**Document excerpt**
October 14, 2014 at 10:51 pm
My alarm clock went off at a humane 7am this morning. But it did not take me long to convince myself that it was quite alright to have another wee snooze before getting up. Outside it was bucketing down.
And it kept on doing for most of the morning. So rather than assuming a lookout in the hide tent, Hotte and I busied ourselves with getting the house cleaned up, for today was the last full day of this year’s field work for the Tawaki Project.
After lunch the rain had turned into occasional drizzle showers so we had no further excuses but geared up and headed out to the Heads.
The plan for today was simple. Hotte would keep an eye on the coast while I did the first half of the camera run. Since we had to replace batteries in most of the cameras, this would keep me busy for quite a while.
The forest was dripping wet and particularly getting up to the Hilltop area was treacherous to say the least. I struggled with batteries that would not come out of the trail cams and cursed the flimsy straps with which I had to tie the cameras to rocks, trees or any other, less suitable form of vegetation. It all took longer than I thought.
Back at the apartment block I carefully approached the camera just in case our logger female was at home. But she wasn’t. That was okay. I was expecting her to return from a foraging trip today anyhow and Hotte kept a close eye on who arrived and whether they were carrying any additional freight. He would have called me over the radio if anything happened.
After a couple of hours I finally ran out of batteries and SD cards; today’s camera run was done.The penguins checking out the guy fiddling with the cameras were certainly glad when I decided to call it a day up here in the nesting area.
I headed down the rope to the rocky shore. However, rather than going back to the hide, I decided to crawl into a cave-like overhang – it was drizzling again – and get the small laptop from my pack and have a look at the beach camera as well as the logger nest camera data.

**Source material**

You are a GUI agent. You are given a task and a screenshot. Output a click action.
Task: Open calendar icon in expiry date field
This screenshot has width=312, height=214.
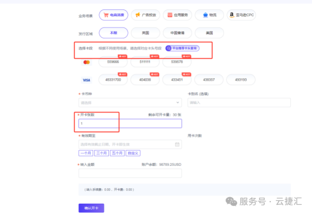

**Things to do**
A – In the field diary entry, what was Hotte assigned to do while the camera run was underway?
B – Please list everything the field diary entry names as things the cameras had to be tied to.
C – Pick up the field diary entry right after its final sentence and keep writing it in the same voice.

**Activity answers**
A – Keep an eye on the coast.

B – Rocks, trees, and any other, less suitable form of vegetation.

C –
No trace of the logger bird on any of last night’s trail camera images sitting at the Creek beach access. As predicted. I started to flick through the nest camera data.
The radio crackled inside my bum bag.
“Umm. I…err… I think the logger bird has just returned.”
Hotte did not seem too certain about that. I fiddled with the bum back to get the radio out when a more assertive Hotte proclaimed “It’s our bird! It’s our bird!”
“I’ll be with you shortly!” I replied. “Just don’t let it go anywhere!”
I crammed the laptop back into the backpack and crawled out of the cave in record time and started to boulder hop round the point towards the penguin landing.
“It’s on the move!” Hotte shouted into the radio.
“I’m coming! If I don’t make you go after it!” I wheezed while negotiating the rocks. When I reached the penguin landing area I started to hunch and move carefully from rock to rock. I did not want to send any of the penguins off in a flight.
“She’s almost up at in the creek!”
I peeked around the infamous rock where I had managed to get the logger off the other Tawaki yesterday. No penguins in sight. I climbed further uphill turned left – and there she was. Standing on a rock looking at me as if she wanted to say “Oh great, that guy again.” She certainly expressed her thoughts on me when I picked her up and she started pecking my hands and arm.
Less than five minutes later I released her up at the creek – with another successful GPS logger recovery accomplished! We packed up and headed out shortly after the penguin had made her way up into the Kiekie.
It was a rather weird feeling to get into the car and drive back home to Neil’s Beach in daylight. The past 3 weeks we had always returned long after dark.
But best of all… the i-gotU had recorded more than 2000 GPS fixes in the past four days, representing two and a half foraging tracks. The penguin had performed quite some journeys in search for food, swimming up nearly 40 km away from Jackson Head and covering more than 100km of distance in a bit over 38 hours. This is certainly one of the wider foraging ranges I have observed in chick rearing penguins.
Interesting to see how the foraging ranges apparently change from very short in the two to three weeks after the chicks have hatched (i.e. the chick-guard stage) to rather long when the chicks are old enough to be left alone (post-guard stage). More interestingly still with the tracking data we have now is the observation I made on the rocky shore and in the nesting areas in the past few days.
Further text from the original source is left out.